Svolta epocale per la Formula 1: dal 2021, al fine di arginare le emissioni di CO2, sarà introdotto un nuovo tipo di carburante sostenibile, realizzato con rifiuti organici e rispettando delle norme rigide. L’obiettivo è quello di rendere la F1 carbon neutral già dalla prossima stagione, per poi eliminare definitivamente le emissioni entro il 2030. Si tratta di un ulteriore step verso la decarbonizzazione della classe regina dell’automobilismo, che ha visto nel 2014 l’arrivo dei motori turbo ibridi. I primi barili sono stati già realizzati e consegnati ai quattro motoristi del campionato – Mercedes, Ferrari, Renault e Honda –. Questo al fine d’incoraggiare i produttori che riforniscono i vari team a realizzare combustibili verdi.

Queste le parole del Presidente della FIA Jean Todt, da sempre in prima linea per la questione ambientale nel campo motoristico, che in un post su Twitter dichiara: “La FIA si prende la sua responsabilità nel dirigere il motorsport e la mobilità verso un futuro a basso carbonio per ridurre l’impatto ambientale delle nostre attività e contribuire per un pianeta più verde”.

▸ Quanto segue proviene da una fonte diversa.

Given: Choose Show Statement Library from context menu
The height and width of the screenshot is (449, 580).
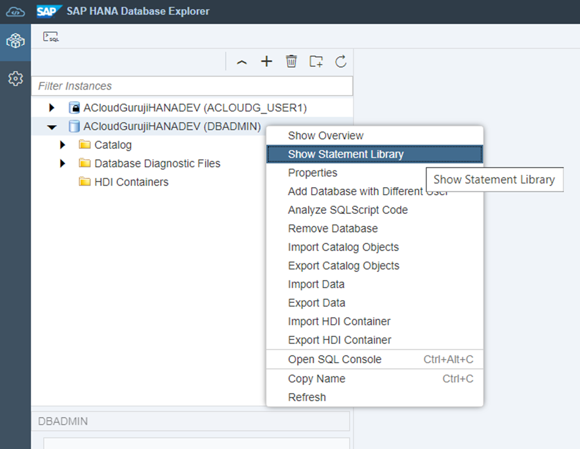Looking at the screenshot, I should [346, 154].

“La Formula 1 è stata a lungo la piattaforma per introdurre le innovazioni di prossima generazione nel mondo automobilistico – ha detto Ross Brawn, Managing Director Motor Sports della Formula 1 – Siamo felicissimi dell’impulso verso i carburanti sostenibili che si allinea col nostro piano di essere uno sport a zero emissioni di carbonio entro il 2030. La nostra maggior priorità di sostenibilità ora è costruire una tabella di marcia per il motore ibrido che riduca le emissioni e dia un reale beneficio per le auto stradali. Noi crediamo di avere l’opportunità di farlo con un motore di nuova generazione che combina la tecnologia ibrida con carburanti sostenibili”.